DESCRIPTION OF THE TASK
Show every line from the data below that includes "Teleport".

::: RECORDS PROVIDED :::

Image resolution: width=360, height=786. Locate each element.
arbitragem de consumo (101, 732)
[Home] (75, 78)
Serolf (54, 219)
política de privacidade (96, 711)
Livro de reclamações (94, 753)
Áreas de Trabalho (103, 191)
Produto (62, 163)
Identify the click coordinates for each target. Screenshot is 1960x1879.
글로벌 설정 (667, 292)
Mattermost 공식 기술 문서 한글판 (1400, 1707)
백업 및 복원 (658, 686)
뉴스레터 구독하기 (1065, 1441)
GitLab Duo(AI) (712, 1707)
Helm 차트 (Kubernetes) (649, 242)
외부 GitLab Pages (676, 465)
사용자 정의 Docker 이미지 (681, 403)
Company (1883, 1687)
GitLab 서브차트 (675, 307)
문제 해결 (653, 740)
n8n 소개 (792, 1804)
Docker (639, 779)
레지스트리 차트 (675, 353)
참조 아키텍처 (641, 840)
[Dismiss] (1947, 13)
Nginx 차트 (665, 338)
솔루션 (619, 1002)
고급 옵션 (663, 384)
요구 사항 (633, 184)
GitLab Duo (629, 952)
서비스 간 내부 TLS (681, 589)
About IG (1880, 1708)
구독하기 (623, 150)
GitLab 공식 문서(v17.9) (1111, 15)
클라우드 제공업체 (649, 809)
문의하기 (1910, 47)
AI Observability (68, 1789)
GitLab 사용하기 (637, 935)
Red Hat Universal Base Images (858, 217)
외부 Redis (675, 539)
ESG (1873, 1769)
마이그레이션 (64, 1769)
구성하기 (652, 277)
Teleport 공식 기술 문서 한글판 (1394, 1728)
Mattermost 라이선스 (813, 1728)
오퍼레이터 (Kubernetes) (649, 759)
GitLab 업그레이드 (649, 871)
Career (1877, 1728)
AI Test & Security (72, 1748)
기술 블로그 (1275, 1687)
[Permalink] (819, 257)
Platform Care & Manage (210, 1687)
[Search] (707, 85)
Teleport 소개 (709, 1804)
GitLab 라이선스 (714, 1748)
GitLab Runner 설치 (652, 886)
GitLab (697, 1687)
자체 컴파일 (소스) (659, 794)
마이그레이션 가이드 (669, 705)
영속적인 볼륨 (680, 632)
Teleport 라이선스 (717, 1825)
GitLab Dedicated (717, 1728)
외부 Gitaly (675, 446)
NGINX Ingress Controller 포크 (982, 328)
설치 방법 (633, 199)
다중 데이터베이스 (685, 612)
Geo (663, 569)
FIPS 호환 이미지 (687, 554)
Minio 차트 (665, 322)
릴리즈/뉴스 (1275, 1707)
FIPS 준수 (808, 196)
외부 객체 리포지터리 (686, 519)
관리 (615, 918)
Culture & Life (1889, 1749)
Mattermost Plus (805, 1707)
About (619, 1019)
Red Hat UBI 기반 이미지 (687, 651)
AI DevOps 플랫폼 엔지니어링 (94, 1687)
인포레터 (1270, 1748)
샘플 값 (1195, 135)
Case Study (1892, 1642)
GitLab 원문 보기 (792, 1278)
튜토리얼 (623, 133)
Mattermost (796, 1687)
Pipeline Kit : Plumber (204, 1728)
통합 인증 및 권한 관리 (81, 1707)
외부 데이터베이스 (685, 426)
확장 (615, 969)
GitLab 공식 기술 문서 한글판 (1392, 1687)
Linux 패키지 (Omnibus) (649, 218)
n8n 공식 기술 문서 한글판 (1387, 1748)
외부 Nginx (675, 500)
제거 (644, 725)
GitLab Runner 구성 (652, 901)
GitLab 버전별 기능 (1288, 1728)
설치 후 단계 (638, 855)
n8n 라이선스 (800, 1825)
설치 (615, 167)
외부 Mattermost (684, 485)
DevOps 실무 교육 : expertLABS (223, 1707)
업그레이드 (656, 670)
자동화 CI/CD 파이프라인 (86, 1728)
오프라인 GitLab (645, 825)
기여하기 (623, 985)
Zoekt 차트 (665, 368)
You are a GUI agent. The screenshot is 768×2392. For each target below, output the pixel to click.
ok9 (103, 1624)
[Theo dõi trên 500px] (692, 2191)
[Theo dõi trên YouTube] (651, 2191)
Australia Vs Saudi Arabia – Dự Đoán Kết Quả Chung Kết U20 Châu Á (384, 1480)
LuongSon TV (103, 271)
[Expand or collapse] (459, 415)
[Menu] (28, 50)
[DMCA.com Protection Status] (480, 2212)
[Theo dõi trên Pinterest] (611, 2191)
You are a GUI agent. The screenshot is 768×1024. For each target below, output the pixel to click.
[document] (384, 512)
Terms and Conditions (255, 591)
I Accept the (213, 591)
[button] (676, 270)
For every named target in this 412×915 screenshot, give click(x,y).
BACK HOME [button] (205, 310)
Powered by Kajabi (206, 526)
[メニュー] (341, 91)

:::

WRITTEN RESPONSE
Teleport 공식 기술 문서 한글판 (1394, 1728)
Teleport 소개 (709, 1804)
Teleport 라이선스 (717, 1825)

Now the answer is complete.